-- Source passage --
Start of Block
Summary of medicine characteristics - INDAPAMIDE TABLETS 2.5 MG, NATRILIX 2.5 MG TABLETS
Natrilix2.5 mg Tablets
Indapamide Tablets 2.5mg
2 QUALITATIVE AND QUANTITATIVE COMPOSITION
One film-coated tablet contains 2.5 mg Indapamide hemihydrate
Excipient with known effect: 57.5mg lactose monohydrate
For the full list of excipients, see section 6.1
3 PHARMACEUTICAL FORM
Tablet
White, round, biconvex, film-coated tablets.
4 CLINICAL PARTICULARS
4.1 Therapeutic indications
Natrilix 2.5 mg is indicated in essential hypertension in adults.
4.2 Posology and method of administration
Posology
Adults:
The dosage is one tablet, containing 2.5 mg indapamide hemihydrate, daily, to be taken in the morning. The action of Natrilix is progressive and the reduction in blood pressure may continue and not reach a maximum until several months after the start of therapy. A larger dose than 2.5 mg Natrilix daily is not recommended as there is no appreciable additional antihypertensive effect but a diuretic effect may become apparent. If a single daily tablet of Natrilix does not achieve a sufficient reduction in blood pressure, another antihypertensive agent may be added; those which have been used in combination with Natrilix include beta-blockers, ACE inhibitors, methyldopa, clonidine and other adrenergic blocking agents. The co-administration of Natrilix with diuretics which may cause hypokalaemia is not recommended.
End of Block
-- Data supplied --
Start of Block
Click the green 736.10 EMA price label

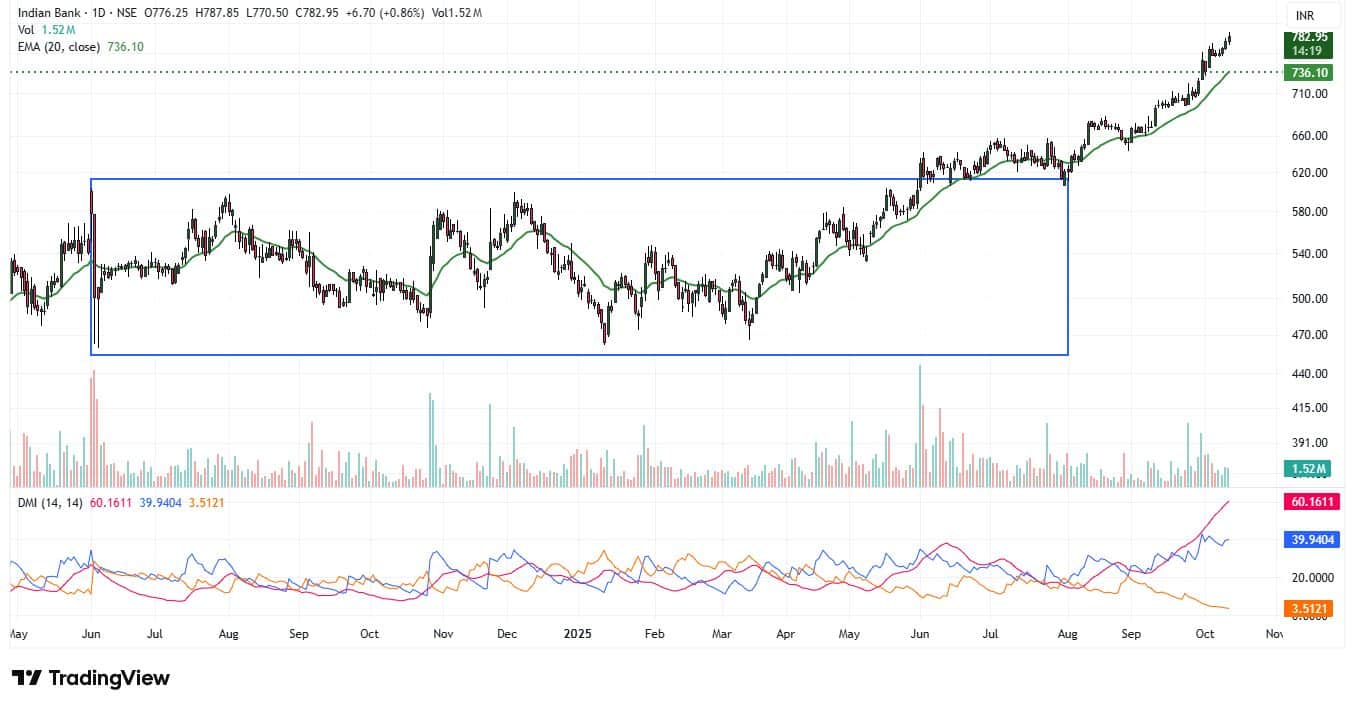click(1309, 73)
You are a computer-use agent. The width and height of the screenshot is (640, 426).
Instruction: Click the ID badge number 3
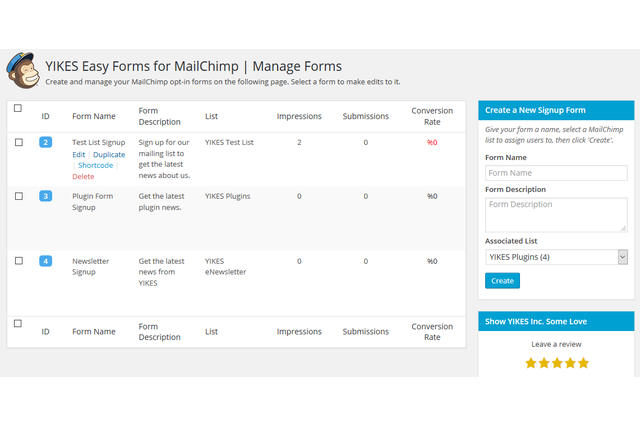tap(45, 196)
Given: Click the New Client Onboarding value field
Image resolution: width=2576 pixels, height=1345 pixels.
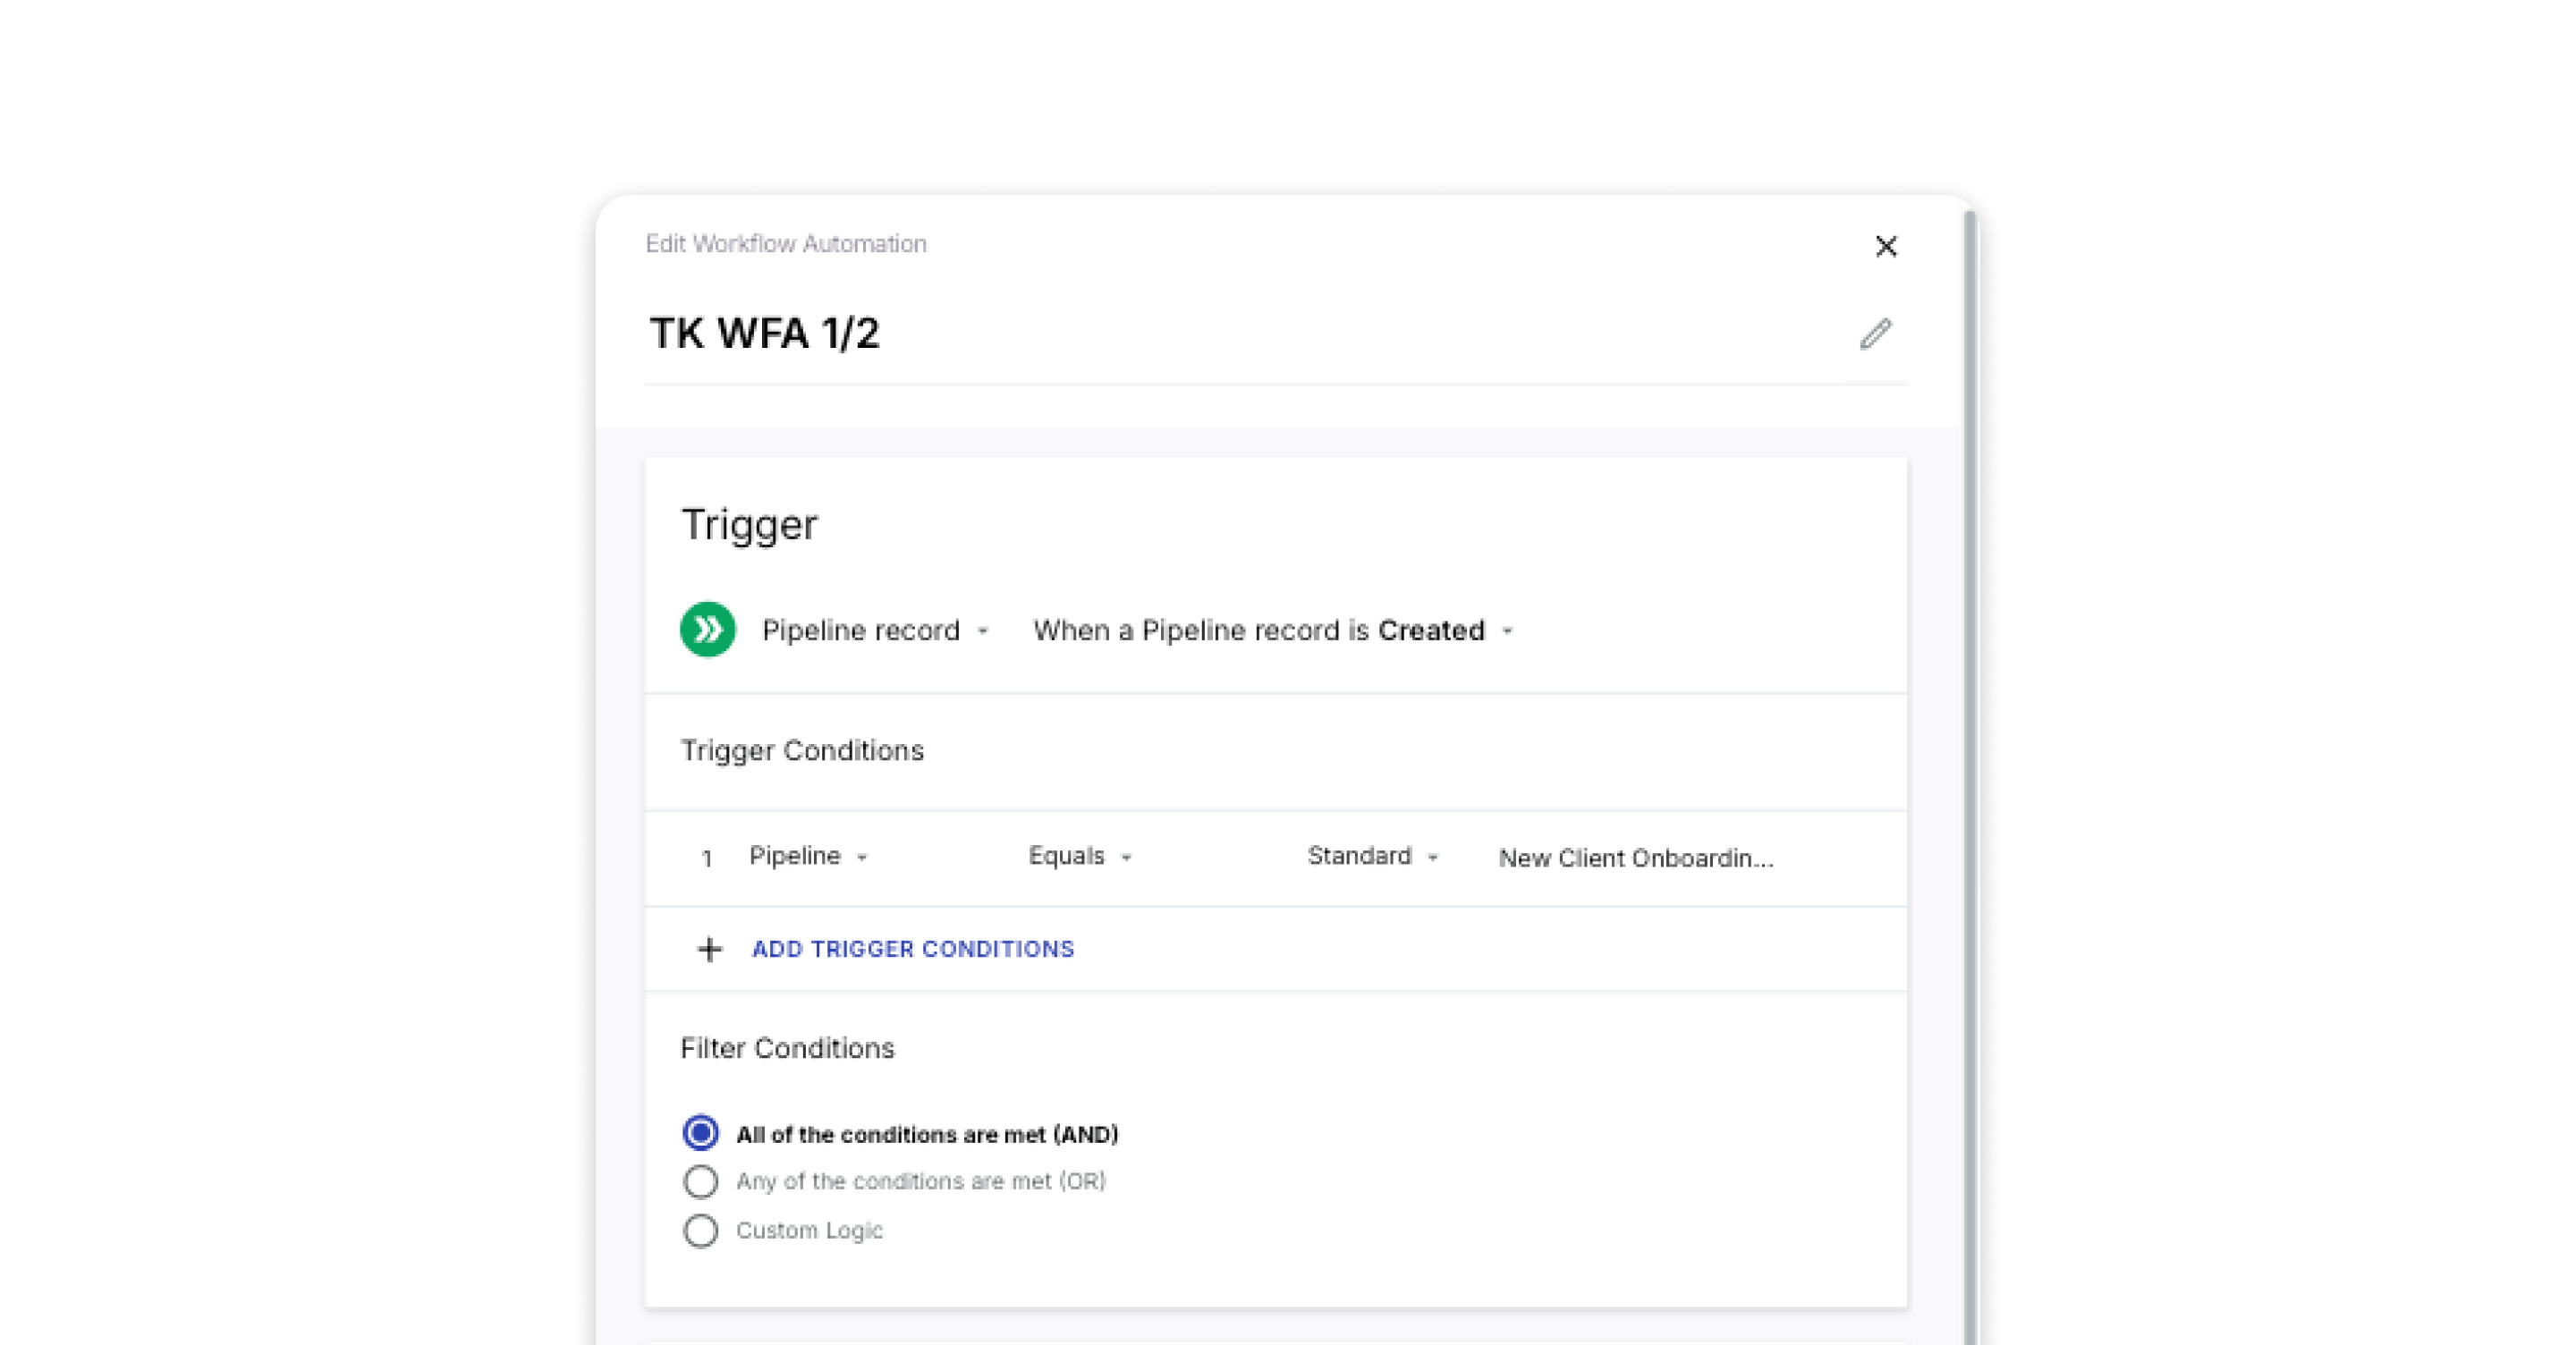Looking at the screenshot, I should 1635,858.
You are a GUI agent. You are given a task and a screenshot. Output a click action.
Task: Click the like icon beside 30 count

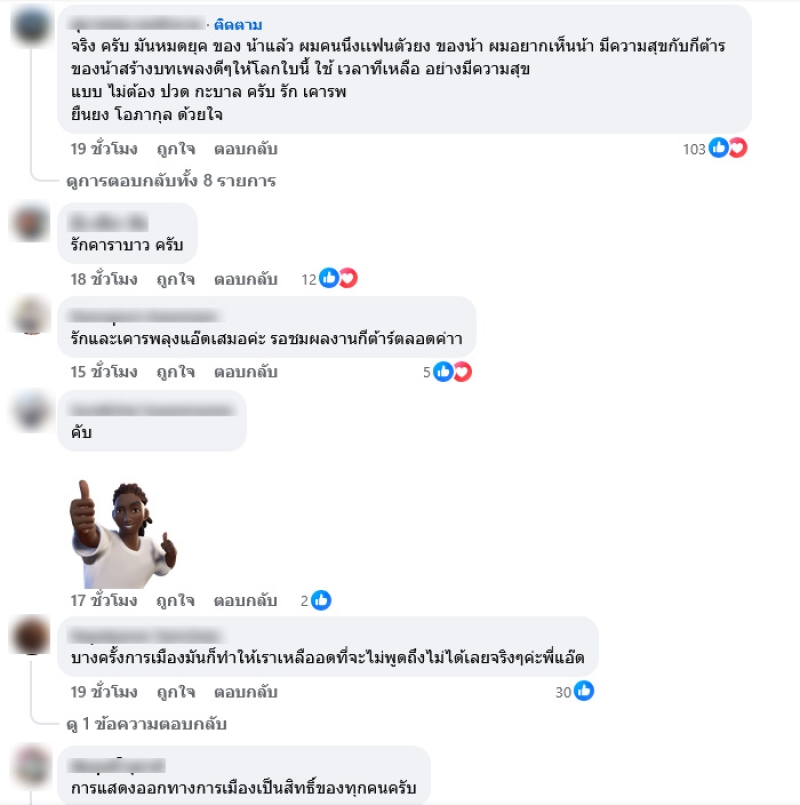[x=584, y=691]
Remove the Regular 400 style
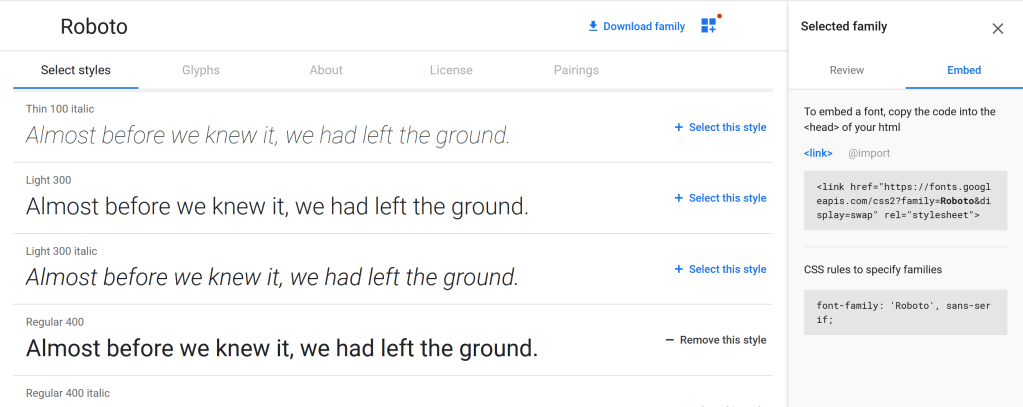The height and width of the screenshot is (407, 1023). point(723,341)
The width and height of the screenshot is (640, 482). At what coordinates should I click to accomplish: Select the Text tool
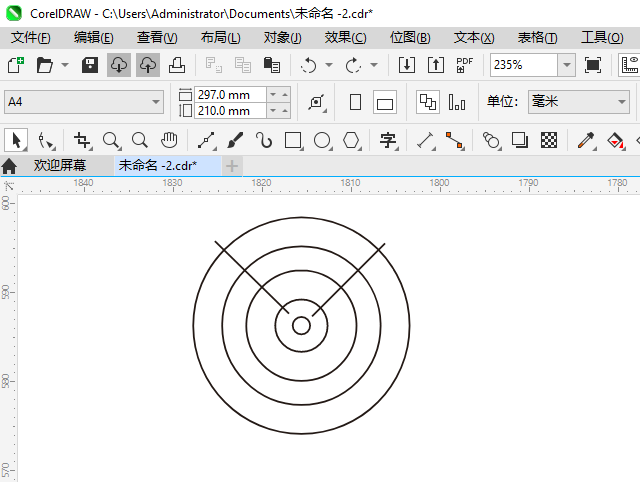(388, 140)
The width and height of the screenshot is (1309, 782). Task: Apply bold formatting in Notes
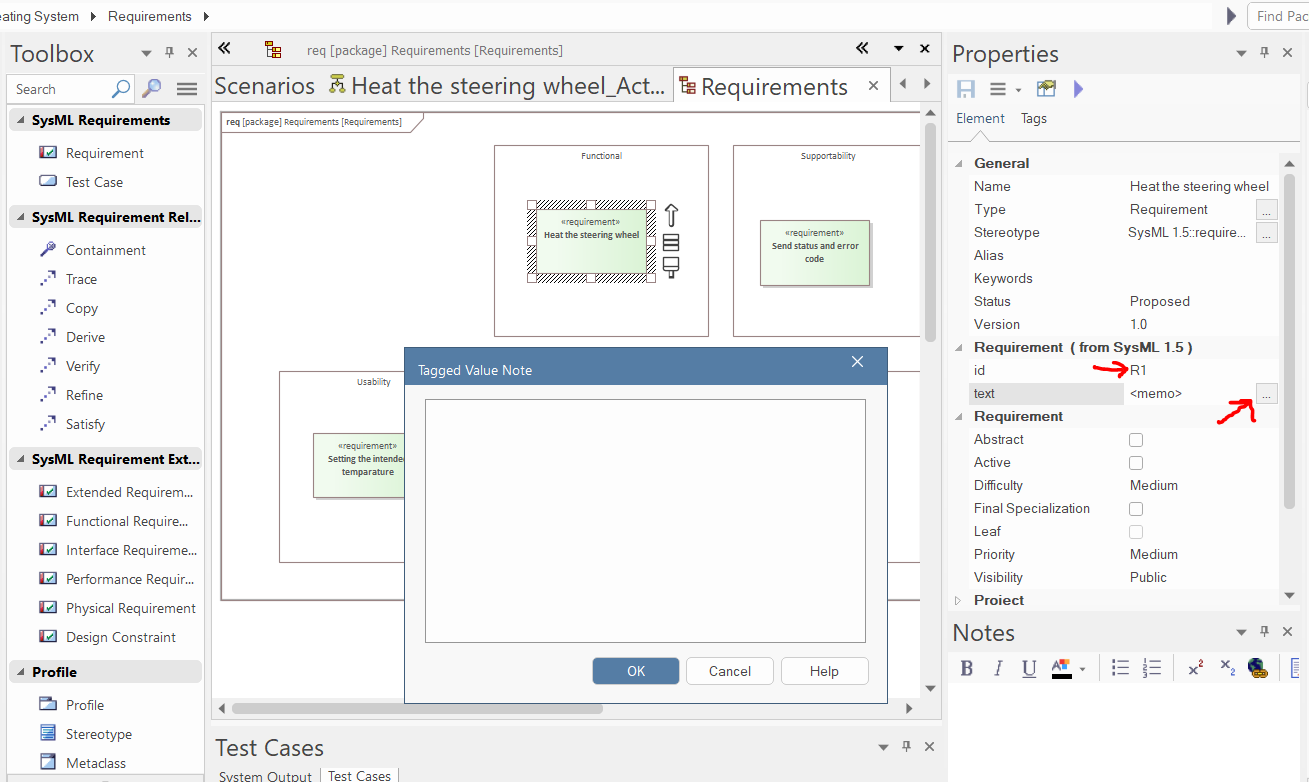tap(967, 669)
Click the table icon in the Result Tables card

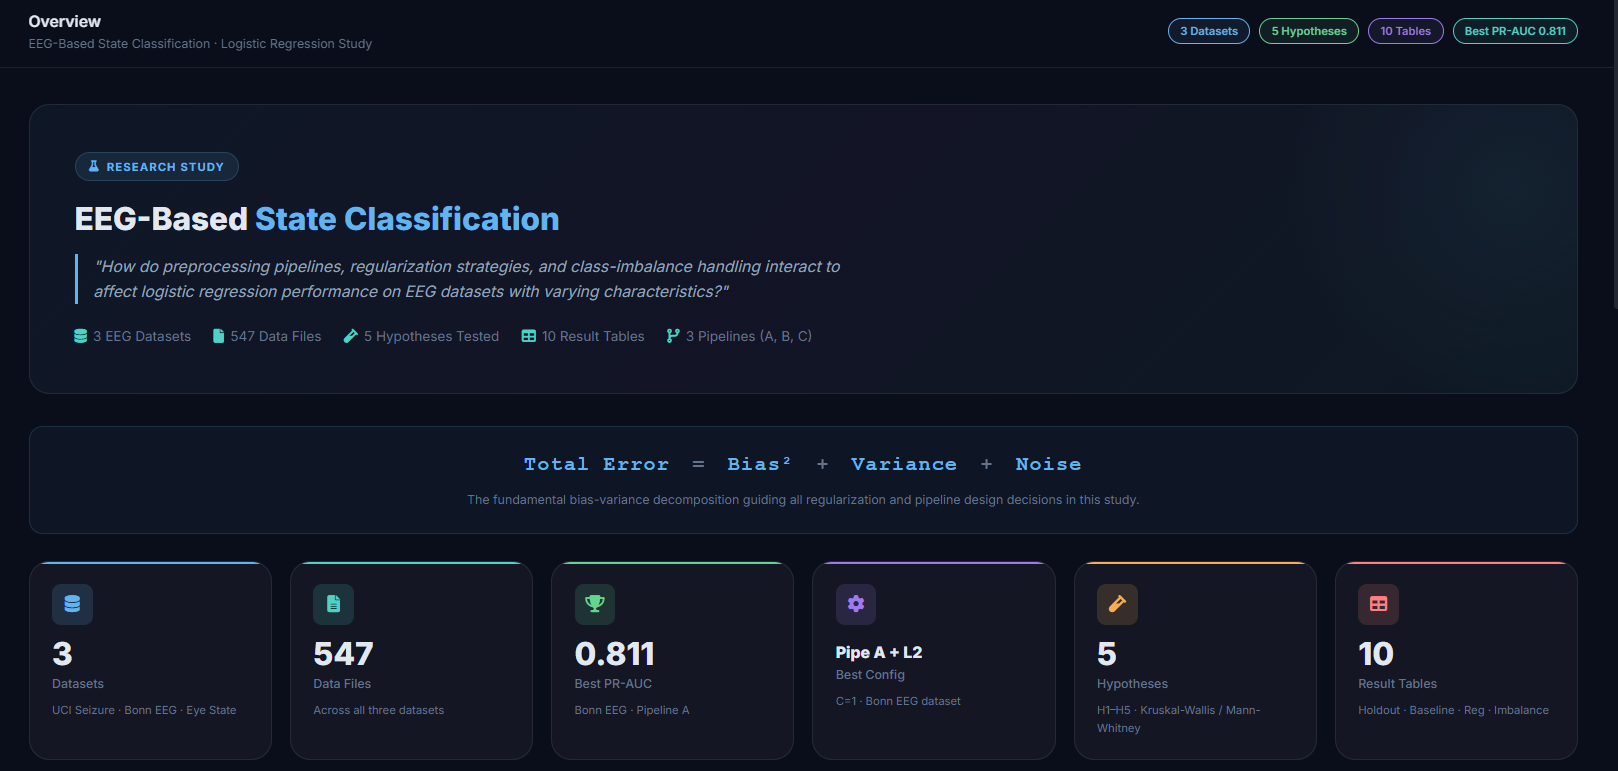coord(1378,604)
End of Block
-- Required actions --
(1) Switch "morning" to "evening" in the Natrilix summary, starting with "4.2 Posology and" and going on through "is not recommended.".
(2) Proceed with the Natrilix summary from the point where it stops.
The data can be set aside; it plays no part here.

-- Results of the tasks --
(1)
4.2 Posology and method of administration
Posology
Adults:
The dosage is one tablet, containing 2.5 mg indapamide hemihydrate, daily, to be taken in the evening. The action of Natrilix is progressive and the reduction in blood pressure may continue and not reach a maximum until several months after the start of therapy. A larger dose than 2.5 mg Natrilix daily is not recommended as there is no appreciable additional antihypertensive effect but a diuretic effect may become apparent. If a single daily tablet of Natrilix does not achieve a sufficient reduction in blood pressure, another antihypertensive agent may be added; those which have been used in combination with Natrilix include beta-blockers, ACE inhibitors, methyldopa, clonidine and other adrenergic blocking agents. The co-administration of Natrilix with diuretics which may cause hypokalaemia is not recommended.

(2)
There is no evidence of rebound hypertension on withdrawal of Natrilix.
Special populations
Renal impairment (see sections 4.3 and 4.4):
In severe renal failure (creatinine clearance below 30 ml/min), treatment is contraindicated.
Thiazide and related diuretics are fully effective only when renal function is normal or only minimally impaired.
Hepatic impairment (see sections 4.3 and 4.4):
In severe hepatic impairment, treatment is contraindicated.
Elderly (see section 4.4):
In the elderly, the plasma creatinine must be adjusted in relation to age, weight and gender. Elderly patients can be treated with Natrilix when renal function is normal or only minimally impaired.
Paediatric population:
The safety and efficacy of Natrilix 2.5mg in children and adolescents have not been established. No data are available.
Method of administration:
Oral use.
4.3 Contraindications
– Hypersensitivity to the active substance, to other sulfonamides or to any of the excipients listed in section 6.1.
– Severe renal failure.
– Hepatic encephalopathy or severe impairment of liver function.
– Hypokalaemia.
4.4 Special warnings and precautions for use
Special warnings
When liver function is impaired, thiazide-related diuretics may cause, particularly in case of electrolyte imbalance, hepatic encephalopathy which can progress to hepatic coma. Administration of the diuretic must be stopped immediately if this occurs.
Photosensitivity:
Cases of photosensitivity reactions have been reported with thiazides and thiazide-related diuretics (see section 4.8). If photosensitivity reaction occurs during treatment, it is recommended to stop the treatment. If a re-administration of the diuretic is deemed necessary, it is recommended to protect exposed areas to the sun or to artificial UVA.
Excipients:
Patients with rare hereditary problems of galactose intolerance, total lactase deficiency or glucose-galactose malabsorption should not take this medicine.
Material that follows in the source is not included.